Every line of the data that contains the string "page" must be copied.
------ AVAILABLE RECORDS
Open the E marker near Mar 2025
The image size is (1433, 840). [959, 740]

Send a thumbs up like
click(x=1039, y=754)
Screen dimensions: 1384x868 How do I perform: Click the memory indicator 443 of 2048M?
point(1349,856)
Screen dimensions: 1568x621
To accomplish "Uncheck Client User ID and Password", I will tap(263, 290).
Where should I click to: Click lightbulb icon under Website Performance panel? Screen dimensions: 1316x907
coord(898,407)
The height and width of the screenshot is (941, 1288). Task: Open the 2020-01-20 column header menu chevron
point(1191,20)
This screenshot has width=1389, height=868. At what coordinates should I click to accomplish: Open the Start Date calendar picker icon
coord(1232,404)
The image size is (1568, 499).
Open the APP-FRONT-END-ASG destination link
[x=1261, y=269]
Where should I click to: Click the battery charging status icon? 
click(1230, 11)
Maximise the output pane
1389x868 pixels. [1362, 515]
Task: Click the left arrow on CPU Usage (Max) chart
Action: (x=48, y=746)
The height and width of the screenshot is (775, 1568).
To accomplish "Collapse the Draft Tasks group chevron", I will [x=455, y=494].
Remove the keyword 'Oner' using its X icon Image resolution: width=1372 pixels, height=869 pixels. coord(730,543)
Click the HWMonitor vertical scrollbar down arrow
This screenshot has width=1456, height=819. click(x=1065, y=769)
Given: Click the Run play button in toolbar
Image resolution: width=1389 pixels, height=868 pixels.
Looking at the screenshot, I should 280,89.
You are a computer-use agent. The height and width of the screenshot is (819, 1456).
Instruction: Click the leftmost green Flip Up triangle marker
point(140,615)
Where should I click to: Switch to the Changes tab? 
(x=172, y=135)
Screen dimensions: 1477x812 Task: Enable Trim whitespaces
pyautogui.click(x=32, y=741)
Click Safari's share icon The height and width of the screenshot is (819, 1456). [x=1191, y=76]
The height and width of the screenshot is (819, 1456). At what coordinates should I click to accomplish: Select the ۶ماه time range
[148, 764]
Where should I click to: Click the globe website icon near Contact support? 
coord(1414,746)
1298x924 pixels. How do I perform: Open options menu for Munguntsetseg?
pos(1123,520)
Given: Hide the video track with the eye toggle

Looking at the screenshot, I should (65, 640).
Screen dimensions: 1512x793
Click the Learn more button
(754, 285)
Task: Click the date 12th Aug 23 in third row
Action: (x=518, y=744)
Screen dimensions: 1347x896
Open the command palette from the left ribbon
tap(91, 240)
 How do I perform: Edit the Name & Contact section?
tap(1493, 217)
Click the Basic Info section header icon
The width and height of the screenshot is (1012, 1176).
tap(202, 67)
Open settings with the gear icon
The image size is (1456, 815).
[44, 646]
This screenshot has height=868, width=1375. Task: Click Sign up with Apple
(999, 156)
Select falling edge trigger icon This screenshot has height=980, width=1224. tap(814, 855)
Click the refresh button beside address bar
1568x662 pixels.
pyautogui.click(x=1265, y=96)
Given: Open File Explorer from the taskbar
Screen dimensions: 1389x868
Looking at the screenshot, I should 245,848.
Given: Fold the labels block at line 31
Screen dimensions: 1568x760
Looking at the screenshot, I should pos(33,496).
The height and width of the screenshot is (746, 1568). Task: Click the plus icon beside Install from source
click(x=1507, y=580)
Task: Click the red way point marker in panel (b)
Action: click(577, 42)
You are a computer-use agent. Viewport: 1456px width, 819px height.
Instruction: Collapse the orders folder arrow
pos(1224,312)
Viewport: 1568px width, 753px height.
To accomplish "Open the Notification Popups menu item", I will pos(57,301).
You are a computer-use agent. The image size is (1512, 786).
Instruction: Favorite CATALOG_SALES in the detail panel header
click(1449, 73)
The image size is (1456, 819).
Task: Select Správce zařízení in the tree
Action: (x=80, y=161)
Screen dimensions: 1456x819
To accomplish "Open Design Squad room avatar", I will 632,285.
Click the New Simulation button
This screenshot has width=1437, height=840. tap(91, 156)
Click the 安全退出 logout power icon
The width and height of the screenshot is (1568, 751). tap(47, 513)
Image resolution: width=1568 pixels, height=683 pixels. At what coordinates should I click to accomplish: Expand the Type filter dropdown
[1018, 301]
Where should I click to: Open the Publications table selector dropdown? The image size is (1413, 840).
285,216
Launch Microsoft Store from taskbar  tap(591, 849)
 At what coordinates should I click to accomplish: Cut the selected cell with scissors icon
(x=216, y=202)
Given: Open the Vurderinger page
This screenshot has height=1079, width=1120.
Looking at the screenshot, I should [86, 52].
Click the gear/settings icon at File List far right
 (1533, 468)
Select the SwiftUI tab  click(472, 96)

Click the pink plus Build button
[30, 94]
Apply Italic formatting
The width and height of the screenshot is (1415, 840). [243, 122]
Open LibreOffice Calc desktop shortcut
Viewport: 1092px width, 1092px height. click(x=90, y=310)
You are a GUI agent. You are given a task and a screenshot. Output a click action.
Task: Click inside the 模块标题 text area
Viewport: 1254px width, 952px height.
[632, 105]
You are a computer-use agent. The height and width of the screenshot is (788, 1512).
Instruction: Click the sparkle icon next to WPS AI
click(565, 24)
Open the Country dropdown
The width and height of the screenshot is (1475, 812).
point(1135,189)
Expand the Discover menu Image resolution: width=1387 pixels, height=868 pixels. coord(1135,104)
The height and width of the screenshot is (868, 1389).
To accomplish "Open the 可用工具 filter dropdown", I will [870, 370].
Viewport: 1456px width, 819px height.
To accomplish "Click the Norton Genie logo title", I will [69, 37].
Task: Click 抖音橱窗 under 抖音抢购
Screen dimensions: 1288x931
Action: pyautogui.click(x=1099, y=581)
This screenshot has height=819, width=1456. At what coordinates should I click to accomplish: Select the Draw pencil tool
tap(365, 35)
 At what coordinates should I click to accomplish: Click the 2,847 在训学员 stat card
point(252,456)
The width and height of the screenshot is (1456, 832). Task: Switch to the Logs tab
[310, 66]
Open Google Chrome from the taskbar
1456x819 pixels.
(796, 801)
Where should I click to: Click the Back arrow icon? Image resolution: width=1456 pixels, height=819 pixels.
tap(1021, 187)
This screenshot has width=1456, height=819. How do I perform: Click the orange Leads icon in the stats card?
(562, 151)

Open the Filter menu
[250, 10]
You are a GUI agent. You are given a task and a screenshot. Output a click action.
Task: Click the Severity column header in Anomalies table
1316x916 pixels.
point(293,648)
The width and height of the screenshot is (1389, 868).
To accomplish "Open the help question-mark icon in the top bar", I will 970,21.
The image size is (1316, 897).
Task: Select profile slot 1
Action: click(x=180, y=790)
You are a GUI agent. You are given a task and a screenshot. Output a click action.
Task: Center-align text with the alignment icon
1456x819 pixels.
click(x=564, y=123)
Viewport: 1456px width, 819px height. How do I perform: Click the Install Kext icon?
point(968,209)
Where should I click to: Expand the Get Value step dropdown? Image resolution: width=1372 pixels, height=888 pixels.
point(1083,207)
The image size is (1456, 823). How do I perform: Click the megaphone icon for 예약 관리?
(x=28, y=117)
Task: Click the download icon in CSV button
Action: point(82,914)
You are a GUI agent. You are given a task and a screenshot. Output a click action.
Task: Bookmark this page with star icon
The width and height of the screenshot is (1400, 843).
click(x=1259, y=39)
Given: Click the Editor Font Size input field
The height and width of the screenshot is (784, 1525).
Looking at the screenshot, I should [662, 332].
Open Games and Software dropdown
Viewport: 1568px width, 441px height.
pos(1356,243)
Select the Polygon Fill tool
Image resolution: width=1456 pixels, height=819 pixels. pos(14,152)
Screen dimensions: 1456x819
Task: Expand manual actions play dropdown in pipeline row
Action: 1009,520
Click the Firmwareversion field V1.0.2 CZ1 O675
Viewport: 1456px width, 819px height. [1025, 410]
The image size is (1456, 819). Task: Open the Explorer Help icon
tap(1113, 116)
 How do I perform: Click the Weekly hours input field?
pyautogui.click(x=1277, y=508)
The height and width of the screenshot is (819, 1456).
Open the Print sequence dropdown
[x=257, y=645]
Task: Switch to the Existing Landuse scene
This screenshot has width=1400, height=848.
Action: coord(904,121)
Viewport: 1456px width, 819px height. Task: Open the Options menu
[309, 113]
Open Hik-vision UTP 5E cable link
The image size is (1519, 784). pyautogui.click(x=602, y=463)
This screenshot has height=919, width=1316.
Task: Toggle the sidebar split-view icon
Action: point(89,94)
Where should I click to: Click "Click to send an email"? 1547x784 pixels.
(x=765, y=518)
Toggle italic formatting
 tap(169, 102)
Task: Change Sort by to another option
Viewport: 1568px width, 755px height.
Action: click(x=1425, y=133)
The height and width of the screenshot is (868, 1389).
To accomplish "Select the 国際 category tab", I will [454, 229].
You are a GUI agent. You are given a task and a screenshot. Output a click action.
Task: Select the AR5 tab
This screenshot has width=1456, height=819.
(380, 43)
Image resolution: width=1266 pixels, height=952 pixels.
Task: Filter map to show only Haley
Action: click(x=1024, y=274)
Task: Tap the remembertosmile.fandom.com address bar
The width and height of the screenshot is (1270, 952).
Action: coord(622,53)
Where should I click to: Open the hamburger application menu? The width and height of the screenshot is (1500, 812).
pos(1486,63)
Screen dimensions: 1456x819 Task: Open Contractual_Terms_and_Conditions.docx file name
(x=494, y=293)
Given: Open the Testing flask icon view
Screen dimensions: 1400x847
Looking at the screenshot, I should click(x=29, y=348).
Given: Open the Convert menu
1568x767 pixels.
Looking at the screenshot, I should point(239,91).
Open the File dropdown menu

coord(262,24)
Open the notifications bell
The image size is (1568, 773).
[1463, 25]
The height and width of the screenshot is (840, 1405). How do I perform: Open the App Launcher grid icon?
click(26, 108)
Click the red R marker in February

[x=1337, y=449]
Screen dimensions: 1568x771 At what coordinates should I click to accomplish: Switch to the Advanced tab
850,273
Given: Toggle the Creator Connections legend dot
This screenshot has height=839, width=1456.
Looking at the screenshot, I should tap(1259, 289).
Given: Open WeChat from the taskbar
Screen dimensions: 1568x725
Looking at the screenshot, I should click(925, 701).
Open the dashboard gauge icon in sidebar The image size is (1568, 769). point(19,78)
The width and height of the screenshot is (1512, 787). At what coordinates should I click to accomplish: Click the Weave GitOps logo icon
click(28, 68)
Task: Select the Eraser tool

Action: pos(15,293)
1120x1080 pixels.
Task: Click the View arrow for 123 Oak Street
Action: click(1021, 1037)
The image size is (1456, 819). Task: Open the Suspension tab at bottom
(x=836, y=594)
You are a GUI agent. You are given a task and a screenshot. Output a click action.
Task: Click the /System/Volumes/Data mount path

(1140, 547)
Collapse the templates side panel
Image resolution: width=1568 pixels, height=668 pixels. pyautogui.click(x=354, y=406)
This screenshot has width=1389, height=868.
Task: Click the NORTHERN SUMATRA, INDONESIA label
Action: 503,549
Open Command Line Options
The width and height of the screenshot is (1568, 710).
------------
## TASK SOLUTION
Given: Open the Vurderinger page
Task: Bookmark this page with star icon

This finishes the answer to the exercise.